Only one stretch of the listing below is wanted. Give it again exactly, from the line with "大学概要 (149, 82)" through the line with "キャンパスライフ (518, 82)".

##### Data records

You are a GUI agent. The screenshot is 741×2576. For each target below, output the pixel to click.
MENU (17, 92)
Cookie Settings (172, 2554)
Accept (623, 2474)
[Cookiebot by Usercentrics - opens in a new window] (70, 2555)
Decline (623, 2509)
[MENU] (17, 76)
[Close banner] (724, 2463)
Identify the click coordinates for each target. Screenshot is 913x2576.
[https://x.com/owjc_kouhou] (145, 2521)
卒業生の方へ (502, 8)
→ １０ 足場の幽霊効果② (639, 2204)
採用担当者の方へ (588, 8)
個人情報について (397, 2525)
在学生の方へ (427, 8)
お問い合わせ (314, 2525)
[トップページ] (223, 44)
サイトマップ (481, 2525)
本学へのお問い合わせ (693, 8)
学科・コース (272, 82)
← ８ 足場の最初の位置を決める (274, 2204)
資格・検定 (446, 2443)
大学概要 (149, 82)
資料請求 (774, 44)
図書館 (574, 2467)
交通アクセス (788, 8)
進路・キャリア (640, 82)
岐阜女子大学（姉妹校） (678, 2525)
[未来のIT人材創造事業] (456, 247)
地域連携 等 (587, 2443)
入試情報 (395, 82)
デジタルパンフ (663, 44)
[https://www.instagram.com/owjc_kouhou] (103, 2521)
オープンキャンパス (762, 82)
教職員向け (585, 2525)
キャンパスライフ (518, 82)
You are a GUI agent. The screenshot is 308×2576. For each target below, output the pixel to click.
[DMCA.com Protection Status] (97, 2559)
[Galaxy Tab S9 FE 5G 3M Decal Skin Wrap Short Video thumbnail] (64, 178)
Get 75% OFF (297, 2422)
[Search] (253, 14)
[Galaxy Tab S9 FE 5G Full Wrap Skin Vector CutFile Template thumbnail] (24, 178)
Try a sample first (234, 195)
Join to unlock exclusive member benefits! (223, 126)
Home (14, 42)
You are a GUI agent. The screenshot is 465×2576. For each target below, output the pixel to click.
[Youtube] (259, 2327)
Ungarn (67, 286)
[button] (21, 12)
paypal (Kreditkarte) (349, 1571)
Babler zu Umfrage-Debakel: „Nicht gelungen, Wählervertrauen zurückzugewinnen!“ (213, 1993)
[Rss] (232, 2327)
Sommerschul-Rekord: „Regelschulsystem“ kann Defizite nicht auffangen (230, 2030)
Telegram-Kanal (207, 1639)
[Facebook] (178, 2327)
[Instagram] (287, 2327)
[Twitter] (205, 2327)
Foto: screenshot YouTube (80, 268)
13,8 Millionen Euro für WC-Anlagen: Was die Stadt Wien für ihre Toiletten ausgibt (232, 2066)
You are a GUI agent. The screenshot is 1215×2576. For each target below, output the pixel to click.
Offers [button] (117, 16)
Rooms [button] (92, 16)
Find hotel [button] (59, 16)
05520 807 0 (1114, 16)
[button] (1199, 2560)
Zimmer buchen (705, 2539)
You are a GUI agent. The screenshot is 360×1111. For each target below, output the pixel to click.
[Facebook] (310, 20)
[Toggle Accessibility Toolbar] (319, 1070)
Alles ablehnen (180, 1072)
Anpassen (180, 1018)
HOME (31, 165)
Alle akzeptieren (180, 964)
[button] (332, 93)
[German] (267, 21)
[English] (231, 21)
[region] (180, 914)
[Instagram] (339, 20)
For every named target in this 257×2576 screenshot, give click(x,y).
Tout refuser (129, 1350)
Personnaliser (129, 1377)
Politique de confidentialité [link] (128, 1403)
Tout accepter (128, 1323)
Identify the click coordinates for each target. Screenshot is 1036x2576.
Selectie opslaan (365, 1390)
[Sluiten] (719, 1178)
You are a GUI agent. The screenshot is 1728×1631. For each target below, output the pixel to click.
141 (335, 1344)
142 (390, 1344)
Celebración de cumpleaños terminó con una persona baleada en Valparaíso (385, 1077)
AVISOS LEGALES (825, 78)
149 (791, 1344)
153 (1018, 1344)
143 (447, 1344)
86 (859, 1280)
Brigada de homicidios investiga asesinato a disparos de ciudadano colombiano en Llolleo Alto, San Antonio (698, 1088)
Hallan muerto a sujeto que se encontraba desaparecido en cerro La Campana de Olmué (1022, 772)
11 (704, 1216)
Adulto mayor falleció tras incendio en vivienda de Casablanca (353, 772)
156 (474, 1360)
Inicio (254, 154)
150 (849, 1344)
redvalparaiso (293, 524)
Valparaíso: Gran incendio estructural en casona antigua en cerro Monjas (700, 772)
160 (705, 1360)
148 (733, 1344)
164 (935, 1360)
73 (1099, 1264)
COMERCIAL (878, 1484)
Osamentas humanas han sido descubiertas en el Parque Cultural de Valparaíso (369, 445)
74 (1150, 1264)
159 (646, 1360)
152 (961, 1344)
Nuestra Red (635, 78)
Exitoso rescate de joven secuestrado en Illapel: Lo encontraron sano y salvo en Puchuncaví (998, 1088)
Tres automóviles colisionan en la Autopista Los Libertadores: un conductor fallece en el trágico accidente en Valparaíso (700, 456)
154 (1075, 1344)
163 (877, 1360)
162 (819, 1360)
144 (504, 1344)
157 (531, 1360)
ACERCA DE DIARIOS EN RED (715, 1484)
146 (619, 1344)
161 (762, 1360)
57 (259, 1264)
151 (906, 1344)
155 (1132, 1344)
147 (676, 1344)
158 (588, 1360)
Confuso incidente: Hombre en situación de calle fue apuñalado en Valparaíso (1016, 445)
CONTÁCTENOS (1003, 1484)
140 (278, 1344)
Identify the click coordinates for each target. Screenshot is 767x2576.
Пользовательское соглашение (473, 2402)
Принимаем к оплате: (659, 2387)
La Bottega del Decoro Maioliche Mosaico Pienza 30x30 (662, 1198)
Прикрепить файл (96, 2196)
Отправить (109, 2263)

##########

__Output__
大学概要 (149, 82)
資料請求 (774, 44)
図書館 (574, 2467)
交通アクセス (788, 8)
進路・キャリア (640, 82)
岐阜女子大学（姉妹校） (678, 2525)
[未来のIT人材創造事業] (456, 247)
地域連携 等 (587, 2443)
入試情報 (395, 82)
デジタルパンフ (663, 44)
[https://www.instagram.com/owjc_kouhou] (103, 2521)
オープンキャンパス (762, 82)
教職員向け (585, 2525)
キャンパスライフ (518, 82)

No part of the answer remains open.